Georgio is an Italian and occasionally Greek variant of George, one of the most historically durable names in Western civilization. The name traces back to the ancient Greek Γεώργιος (Georgios), derived from γεωργός (georgos) — a compound of γῆ (gē, "earth") and ἔργον (ergon, "work"), meaning "farmer" or "earth-worker." It was a practical, grounded name in antiquity, carrying none of the martial associations it would later acquire through the legend of Saint George, the Christian martyr and dragon-slayer whose cult spread through the Byzantine Empire and eventually made George the patron saint of England, Georgia, Portugal, and several other nations.
The Italian form Giorgio — from which Georgio is a variant — was widely used throughout the peninsula and produced distinguished bearers across the arts.
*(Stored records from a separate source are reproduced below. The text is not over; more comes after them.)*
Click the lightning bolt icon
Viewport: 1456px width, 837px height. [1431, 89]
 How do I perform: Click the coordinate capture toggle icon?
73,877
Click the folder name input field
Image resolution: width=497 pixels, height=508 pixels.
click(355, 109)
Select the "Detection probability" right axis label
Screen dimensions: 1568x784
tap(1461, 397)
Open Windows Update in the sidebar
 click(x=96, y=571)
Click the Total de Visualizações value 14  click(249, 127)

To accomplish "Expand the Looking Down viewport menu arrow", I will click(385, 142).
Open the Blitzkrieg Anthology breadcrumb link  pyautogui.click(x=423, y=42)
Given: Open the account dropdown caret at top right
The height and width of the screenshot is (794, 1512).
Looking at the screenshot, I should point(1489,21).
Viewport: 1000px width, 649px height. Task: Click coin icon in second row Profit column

Giorgio Vasari (1511–1574) wrote "Lives of the Artists," one of the foundational texts of art history. Giorgio de Chirico (1888–1978) founded the metaphysical painting movement that influenced Surrealism.
Giorgio Armani, born 1934, built one of the world's most recognizable fashion empires, making "Giorgio" synonymous internationally with Italian elegance and precision tailoring. The Georgio spelling — with its final -o rather than -o's conventional Italian -o — lends the name a slight personalization, a customization that keeps it feeling individual while remaining unmistakably Mediterranean in character. It sits in a lineage of earth and craft, carrying centuries of painters, saints, and makers in its syllables.